Chemical speciation and flyash stabilization of arsenic, barium, chromium, and lead in drilling fluid wastes /

Abstract

Another laboratory study was conducted to determine the behavior of metals within drilling fluid wastes stabilized by the addition of flyash. Drilling fluid wastes were mixed with varying proportions of flyash ranging from 10 to 30 percent. After allowing the mixtures to set for 1 week or 5 weeks, EP Toxicity Extractions were performed and the resultant liquid analyzed for arsenic, barium, chromium, lead, and zinc. The behavior of these elements was not significantly affected in the mixtures, beyond that expected by the physical processes involved.
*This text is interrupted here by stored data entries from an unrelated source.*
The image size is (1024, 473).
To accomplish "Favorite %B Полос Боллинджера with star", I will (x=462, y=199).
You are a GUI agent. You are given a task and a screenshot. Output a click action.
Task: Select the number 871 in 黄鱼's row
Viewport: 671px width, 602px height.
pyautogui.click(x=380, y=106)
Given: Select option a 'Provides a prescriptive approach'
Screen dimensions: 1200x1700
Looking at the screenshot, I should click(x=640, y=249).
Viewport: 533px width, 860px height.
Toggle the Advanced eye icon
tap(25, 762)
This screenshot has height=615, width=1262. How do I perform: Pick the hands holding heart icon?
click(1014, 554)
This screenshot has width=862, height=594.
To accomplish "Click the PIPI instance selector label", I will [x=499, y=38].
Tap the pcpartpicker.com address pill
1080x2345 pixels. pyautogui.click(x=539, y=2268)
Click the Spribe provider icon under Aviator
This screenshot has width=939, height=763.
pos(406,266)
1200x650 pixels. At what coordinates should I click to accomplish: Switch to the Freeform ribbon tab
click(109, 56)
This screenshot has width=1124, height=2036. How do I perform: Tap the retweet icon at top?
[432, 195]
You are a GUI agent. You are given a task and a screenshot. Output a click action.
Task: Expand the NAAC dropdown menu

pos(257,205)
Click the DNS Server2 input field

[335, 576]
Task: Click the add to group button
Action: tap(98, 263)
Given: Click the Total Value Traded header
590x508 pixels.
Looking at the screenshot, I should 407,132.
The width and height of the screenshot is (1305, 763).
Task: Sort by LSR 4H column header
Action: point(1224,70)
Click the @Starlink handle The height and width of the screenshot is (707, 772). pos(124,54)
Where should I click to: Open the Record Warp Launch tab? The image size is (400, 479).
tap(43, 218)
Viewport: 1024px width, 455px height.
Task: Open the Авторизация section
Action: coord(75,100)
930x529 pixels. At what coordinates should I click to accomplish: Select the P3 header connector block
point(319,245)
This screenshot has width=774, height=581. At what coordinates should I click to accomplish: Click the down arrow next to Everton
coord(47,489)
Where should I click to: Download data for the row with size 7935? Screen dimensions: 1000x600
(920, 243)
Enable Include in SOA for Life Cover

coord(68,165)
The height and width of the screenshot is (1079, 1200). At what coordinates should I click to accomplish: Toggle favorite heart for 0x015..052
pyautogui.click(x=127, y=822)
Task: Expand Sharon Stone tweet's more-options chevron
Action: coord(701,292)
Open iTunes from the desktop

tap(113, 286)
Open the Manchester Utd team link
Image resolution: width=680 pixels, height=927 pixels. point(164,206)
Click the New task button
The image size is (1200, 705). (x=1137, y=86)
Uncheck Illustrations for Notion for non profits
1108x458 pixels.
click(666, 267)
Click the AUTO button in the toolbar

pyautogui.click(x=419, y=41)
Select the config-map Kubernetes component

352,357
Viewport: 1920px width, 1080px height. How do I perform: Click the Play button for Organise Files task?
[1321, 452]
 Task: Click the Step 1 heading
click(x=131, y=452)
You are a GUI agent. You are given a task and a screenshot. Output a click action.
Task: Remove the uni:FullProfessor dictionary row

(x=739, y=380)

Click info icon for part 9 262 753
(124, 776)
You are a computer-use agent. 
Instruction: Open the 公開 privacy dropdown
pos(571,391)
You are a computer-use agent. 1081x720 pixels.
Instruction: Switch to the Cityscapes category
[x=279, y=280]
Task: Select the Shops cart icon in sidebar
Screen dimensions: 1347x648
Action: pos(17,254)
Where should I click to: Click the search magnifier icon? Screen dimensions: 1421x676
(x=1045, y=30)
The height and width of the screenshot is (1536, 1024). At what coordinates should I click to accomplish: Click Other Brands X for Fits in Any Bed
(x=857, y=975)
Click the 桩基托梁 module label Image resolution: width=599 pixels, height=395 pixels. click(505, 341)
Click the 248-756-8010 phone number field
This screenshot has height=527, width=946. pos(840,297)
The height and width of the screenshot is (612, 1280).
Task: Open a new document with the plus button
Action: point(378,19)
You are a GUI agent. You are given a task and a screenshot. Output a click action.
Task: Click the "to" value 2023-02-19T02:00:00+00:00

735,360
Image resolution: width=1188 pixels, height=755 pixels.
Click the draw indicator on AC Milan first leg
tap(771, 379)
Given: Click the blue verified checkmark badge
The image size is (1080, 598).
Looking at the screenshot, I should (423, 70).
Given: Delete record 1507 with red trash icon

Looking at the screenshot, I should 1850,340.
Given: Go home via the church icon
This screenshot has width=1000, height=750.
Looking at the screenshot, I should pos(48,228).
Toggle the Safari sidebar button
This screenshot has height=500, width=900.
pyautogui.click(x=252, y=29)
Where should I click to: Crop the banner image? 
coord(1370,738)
No chemical reactions appear to be taking place which might result in a significant release of metals to the environment. Therefore, with respect to the metals tested, flyash stabilization appears to be an acceptable treatment method for drilling fluid wastes.

A laboratory study was conducted to determine the influence of pH and ionic strength on the distribution of arsenic, barium, chromium and lead in three different drilling fluid wastes. Samples were obtained in the field and equilibrated in the laboratory under controlled conditions. A sequential extraction procedure was then used to fractionate the heavy metals into the designated forms of exchangeable, adsorbed, organically bound, carbonate, and residual phases, thus providing insight into the potential availability of the heavy metals for possible remobilization effects into ground or surface waters. The majority of each of the metals studied was found in the organically bound, carbonate, or residual forms, with the relative distribution among these forms depending on the pH and type of drilling fluid. Generally, decreasing pH caused a shift from the more stable (residual) form toward less stable (carbonate, organic) forms of the heavy metals. Changes in the ionic strength of the equilibrating solution, by diluting to 0.5 and 0.1 times field strength, had no significant influence on the distribution of the heavy metals within the solid phase. The occurrence of the metals in the more stable organic, carbonate, and residual forms in the waste drilling fluids, coupled with no significant release to the aqueous phase upon varying pH and/or ionic strength, indicated the resistance of these waste metals to remobilization from waste drilling fluids.